Process Validation

Critical to the Quality Assurance of Your Final Drug Product

We always operate with your end goal in mind and are experienced in providing your team with the tools to establish routine commercial manufacturing throughout the entire product lifecycle.

Support Through Every Stage

At Cytovance Biologics, we adhere to FDA and international guidance for manufacturing process validation by establishing scientific evidence that your process is capable of delivering a consistent and high-quality product through every run. From process design to process qualification and into continued process verification, we can help ensure that your manufacturing process is protected from variances that could interfere with the final drug product.

Milestones to Success

Your end goal is always at the heart of our work. We approach process validation with strategic milestones in mind to get you from process design to cGMP manufacturing. Starting with external technology transfer, we incorporate risk assessments, analytical method development and validation, process transfers, and ultimately execute cGMP production to deliver your final drug product to secondary manufacturing and clinical sites worldwide.

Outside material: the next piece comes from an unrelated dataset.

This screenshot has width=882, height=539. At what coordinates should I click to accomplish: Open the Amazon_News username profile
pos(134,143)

Seamless Transfer Capabilities

Team Cytovance provides deep experience in successful technology transfer support at any stage of your process and product development. We work closely with key stakeholders within your organization, third parties, and at Cytovance to ensure integration, cross-functional alignment, and clear communication to ensure efficient transfer of methodologies. No matter what phase, we have the capabilities to design and optimize critical assays or provide the necessary next steps to be cGMP-ready and validated for commercial manufacturing.